Guess who doesn’t know jack about Yucca Mountain.
If Trump is to avoid flunking the Electoral College, he needs Nevada. Problem is, his Nevada numbers have dropped since the first debate. And his remarks yesterday, during a chat with Vegas TV anchorman Jim Snyder, aren’t likely to reverse the slide.
Snyder: “If I say ‘Yucca Mountain,’ you know what we’re talking about here in Nevada?”
Trump: “I do, I do.”
Snyder: “You’re a proponent of more nuclear power plants around the country. We have 100 now. None of them are here in Nevada. Why should we have to store the waste 90 miles from here?”
Let’s pause the dialogue for a moment. I want you to gird yourself for Trump’s answer. Ready?
Trump: “Right. Well, as you know, I’m very friendly with this area. In fact, I have big enterprises here. And especially my building and the hotel — Trump International.”
Wow, an infomercial. That’s telling it like it is. But what about the issue that all Nevadans care about? Surely a guy who boasts of having “the best brain” would have some thoughts about Yucca by now, right? Let’s click Play and hear the rest of his answer.
Trump: “I will tell you — I’m gonna take a look at it because so many people are talking about it. I came into town and everyone is talking about it. So I will take a very strong look at it and the next time you interview me, we’ll talk about it for five minutes. OK?”
Snyder, twisting the knife: “All right. Got an idea. Just brainstorming. You take the nuclear waste. You bury it under [your Mexican border] wall. And that way nobody will even come close to it. What do you think?”

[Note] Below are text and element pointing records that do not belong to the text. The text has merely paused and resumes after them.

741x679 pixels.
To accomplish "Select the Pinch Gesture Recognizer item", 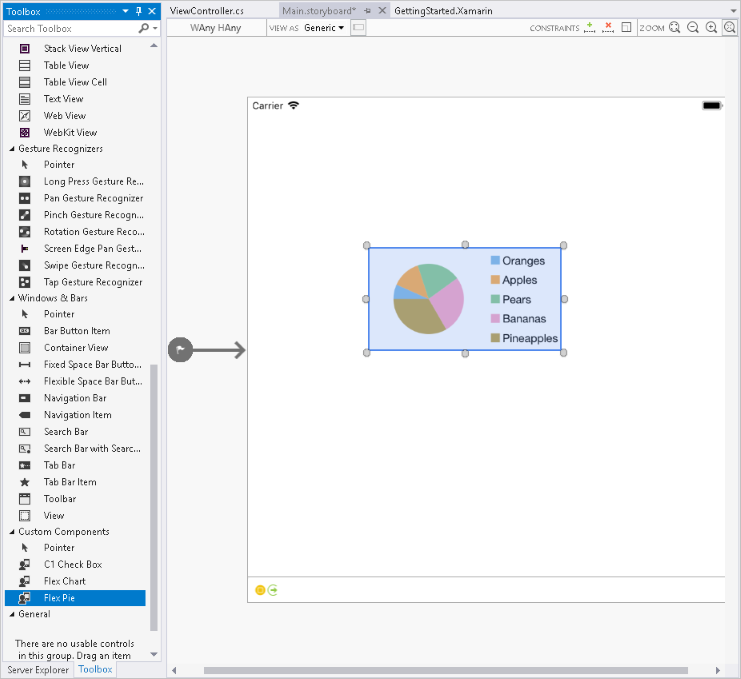I will click(x=93, y=215).
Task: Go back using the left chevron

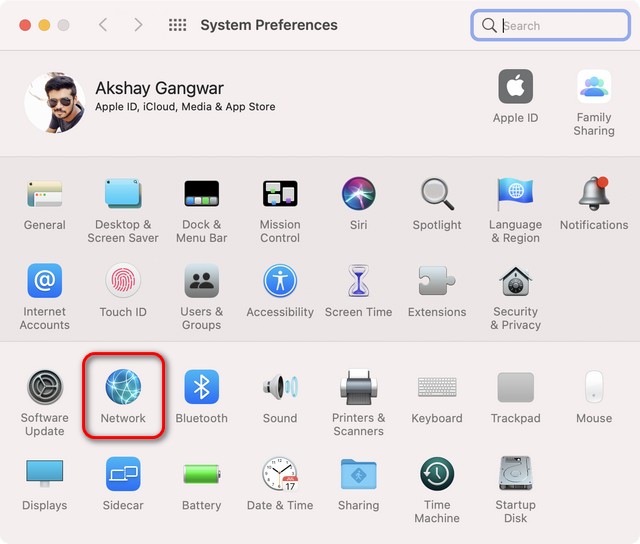Action: click(103, 25)
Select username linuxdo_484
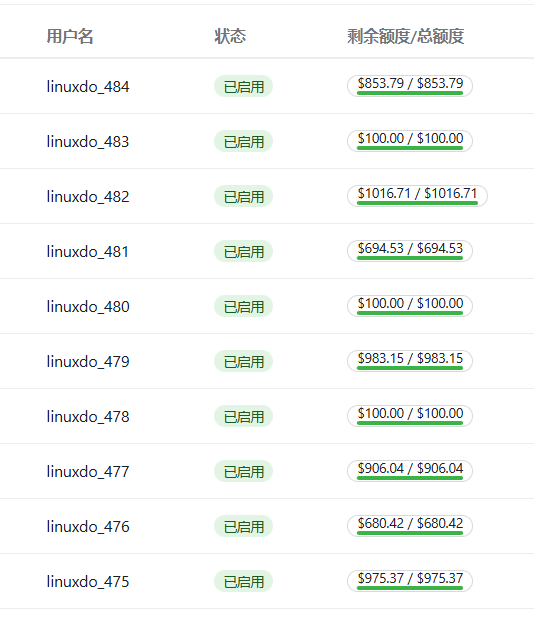This screenshot has width=534, height=623. tap(88, 87)
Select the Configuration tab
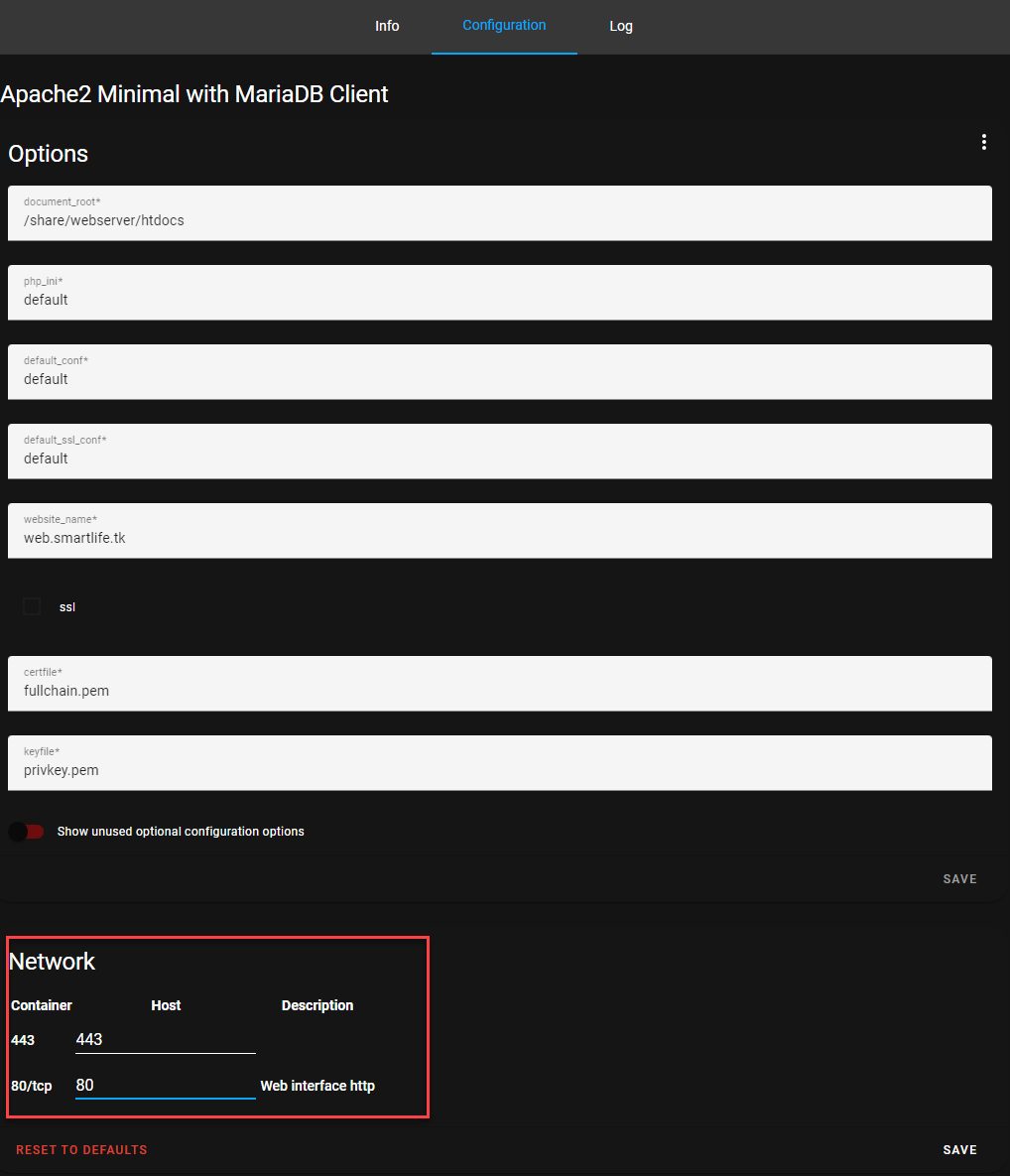Image resolution: width=1010 pixels, height=1176 pixels. point(504,27)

Trump: “I — that’s your idea. I think you better – “
Snyder: “Better than barbed wire [to keep Mexicans away from the wall]. The concern is that, if we had [the waste] here, it would hurt the tourism industry, that people would be afraid of it. With your business interests here, do you share that concern?”

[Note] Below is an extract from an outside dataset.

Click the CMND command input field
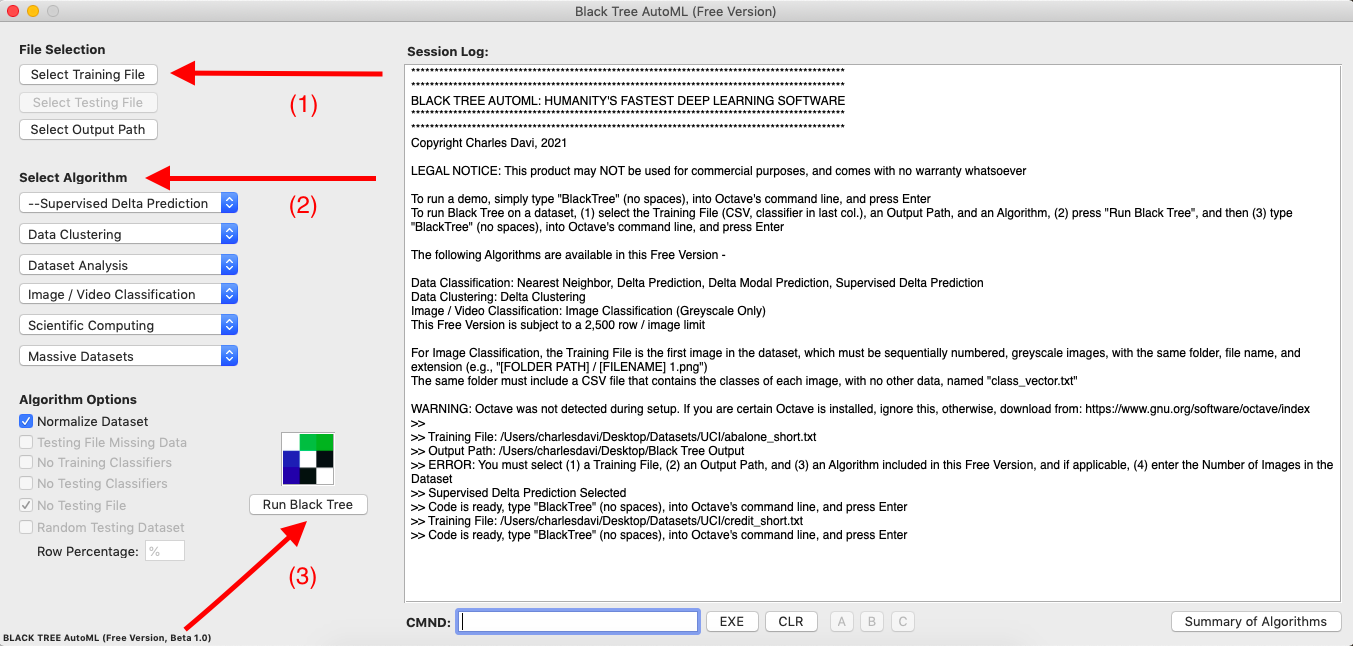The height and width of the screenshot is (646, 1353). coord(577,622)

Trump: “Well, I do — I mean, I have a — I have a very …. I’m gonna take a very strong look at it and I will come very strongly one way or the other. I will have an opinion.”

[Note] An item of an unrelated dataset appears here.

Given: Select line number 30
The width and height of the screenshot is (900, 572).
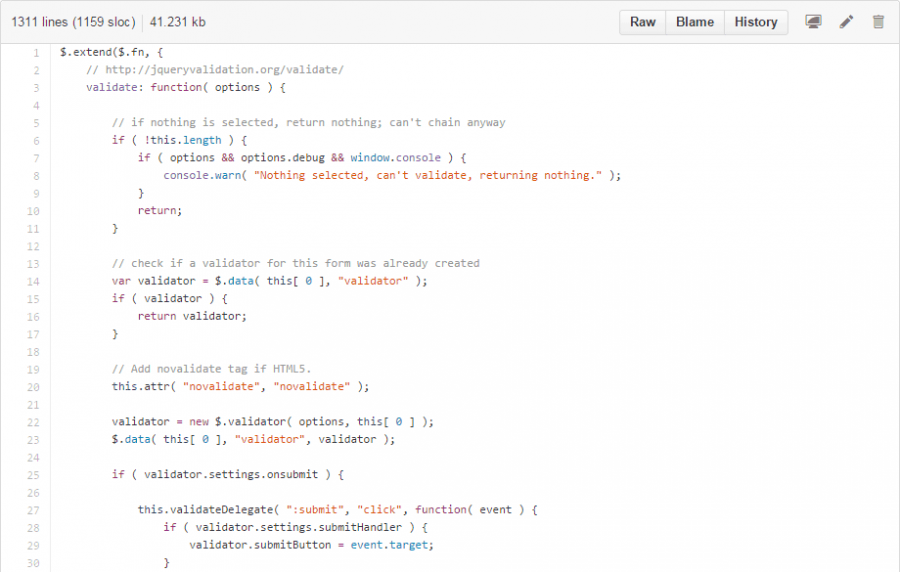Looking at the screenshot, I should click(x=34, y=562).
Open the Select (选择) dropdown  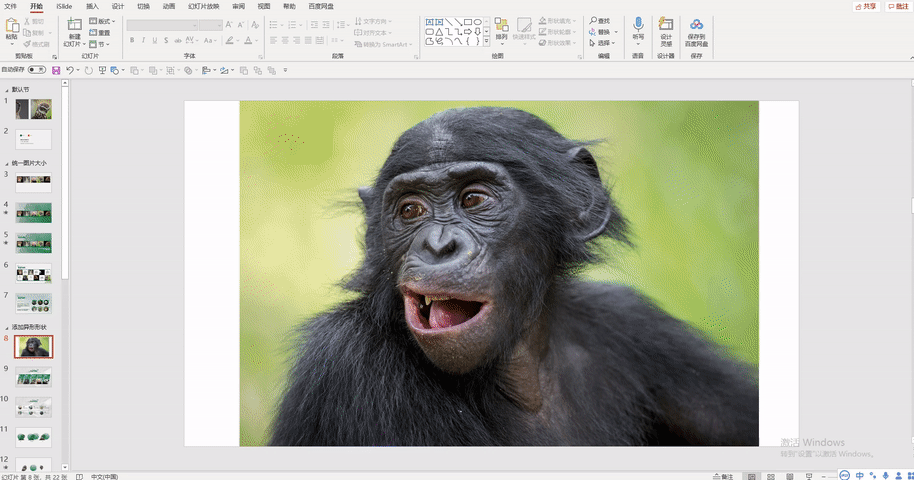click(x=603, y=43)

Mike Pence, who has been tasked to trail behind Trump and clean up his droppings, would likely insist that the boss should get a pass for his Yucca yuccup — because, as Pence helpfully explained during the veep debate, “he’s not a polished politician.” But this is the presidency we’re talking about, this is a longstanding high-stakes issue we’re talking about, and I question whether the majority of Nevada voters, and their counterparts nationwide, will vet ignorance as an asset.